Passage shown:
== == ==
06-16-2014, 02:42 PM
Post: #1
Girlfriend going out without me worries me a bit?
Okay so I have been dating with my girlfriend for 4 months and we are both 21 years old.
We live in different towns, but we study in the same town so we are most of the time together.
However during weekends she goes out in her hometown and is drinking/partying with her friends.
My problem is...She has never introduced me to any of her friends in the town where we study( not to talk about her hometown friends).
Before me she had 5-6 boyfriends and some "1 night guys" so yeah she's pretty experienced(including a 3 year old relationship), compared to me who never had a girlfriend before.
The thing which bothers me is that she never invited me to meet any of her friends(I know its still early in our relationship maybe), but I have totally no clue with whom she is hanging out or what she could be doing.
I trust her 100%, because she is really the nicest person I have ever met(or its maybe just me being too naïve), however...
It really bothers me when she is out drinking and getting drunk possibly with her friends, which I have no clue about. She could be hanging out with some of her ex boyfriends and I would never find out.
I don't want to tell her that this bothers me, because I don't want to hurt her and show that I don't trust her.
I DO trust her, but it just bothers me..Not knowing anything, nor anyone what she's doing when without me, except that she's partying..

Am I over-reacting, and should I just trust her and not think about stupid stuff? Or...
Otherwise she had never had sex(even thou she had slept with other guys), before me,
but seems she wants to do it with me. Which makes me feel special of course, and
love her even more.
== == ==
Set problem A:
Copy the entries below word for word, omitting the pictures.

Given data:
== == ==
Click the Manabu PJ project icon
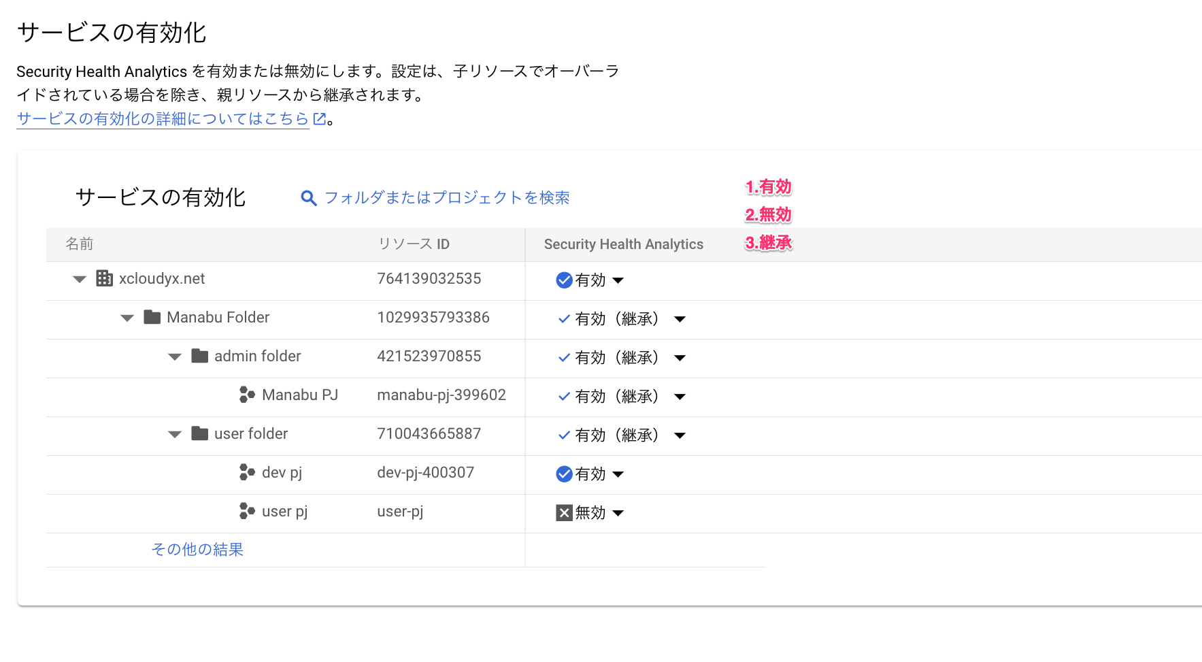The image size is (1202, 662). click(247, 395)
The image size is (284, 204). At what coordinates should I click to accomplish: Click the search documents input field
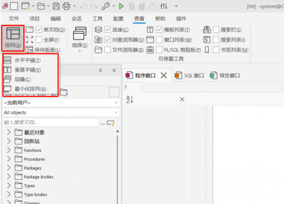[50, 122]
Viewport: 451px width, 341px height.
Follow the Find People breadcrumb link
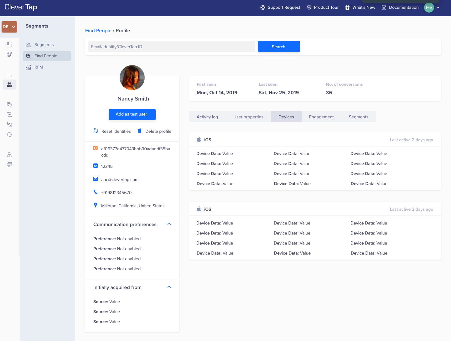coord(98,31)
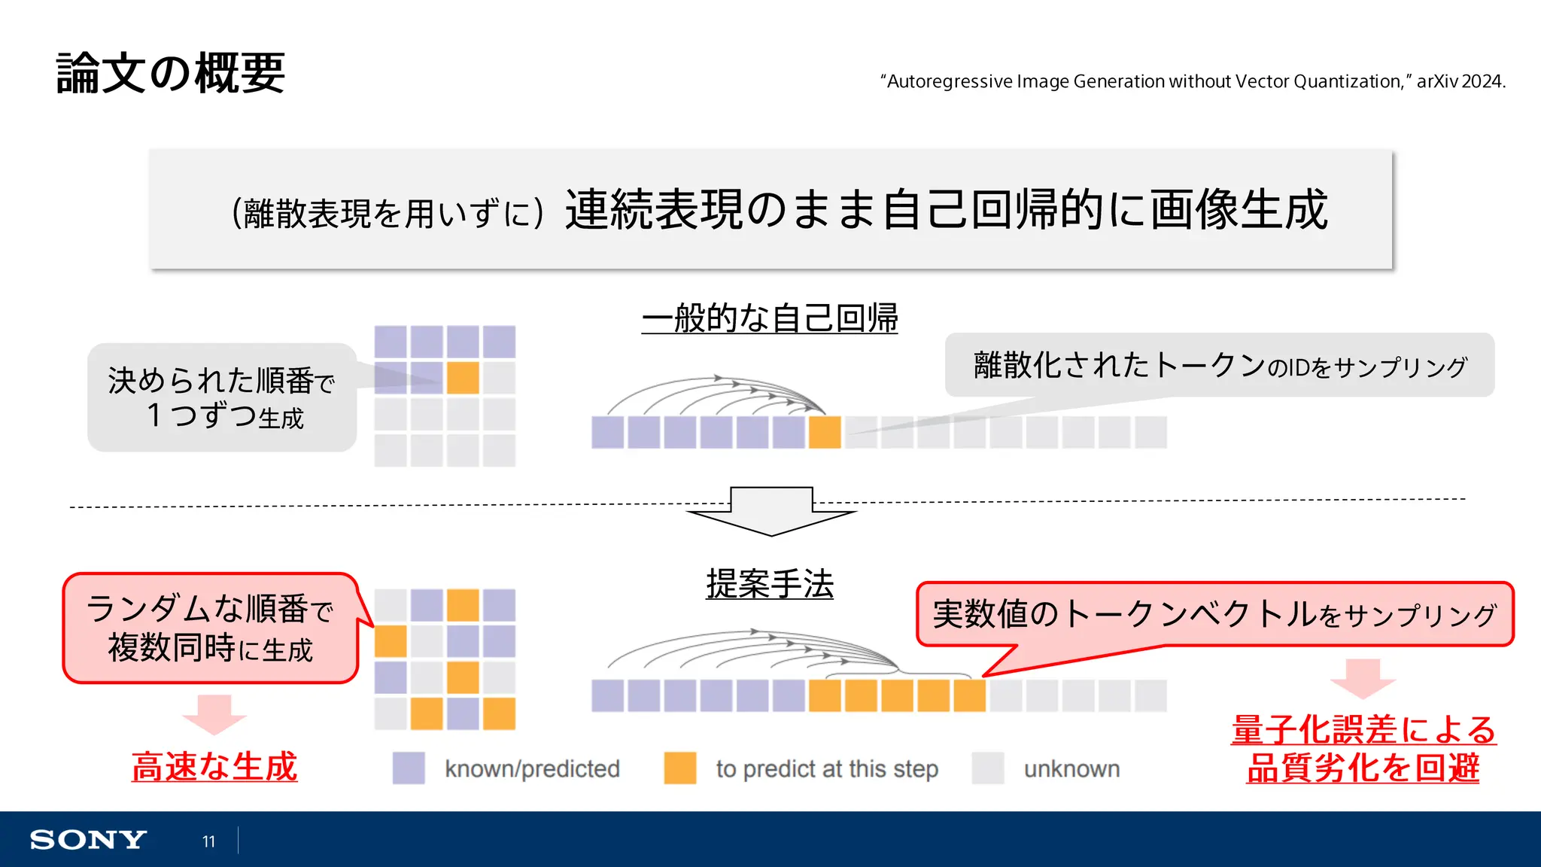Click the purple known/predicted legend swatch
The height and width of the screenshot is (867, 1541).
click(x=409, y=768)
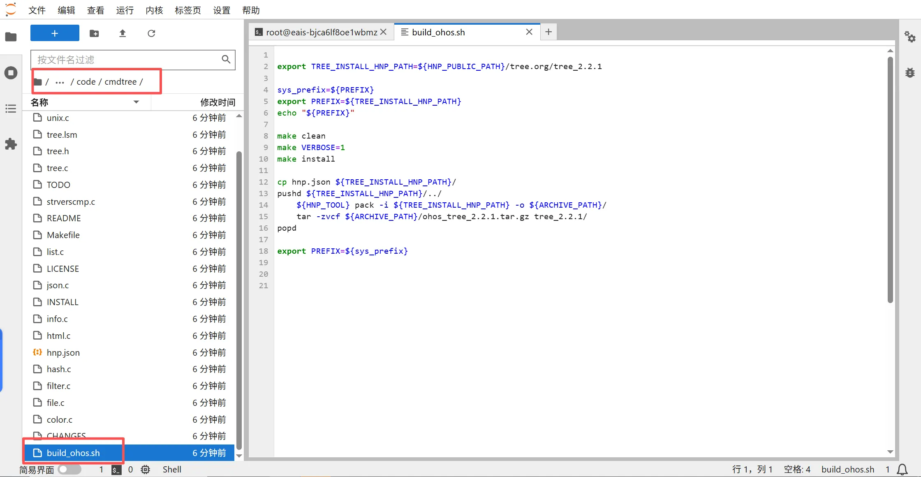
== == ==
Set problem B:
In the forum post, how long has the writer been dating his girlfriend?

Final result A:
Click the Manabu PJ project icon
The image size is (1202, 662). click(247, 395)
The image size is (284, 204). At what coordinates should I click to accomplish: Click the search documents input field
[50, 122]
Viewport: 451px width, 341px height.
Follow the Find People breadcrumb link
coord(98,31)
Click the purple known/predicted legend swatch
The height and width of the screenshot is (867, 1541).
click(x=409, y=768)

Final result B:
4 months.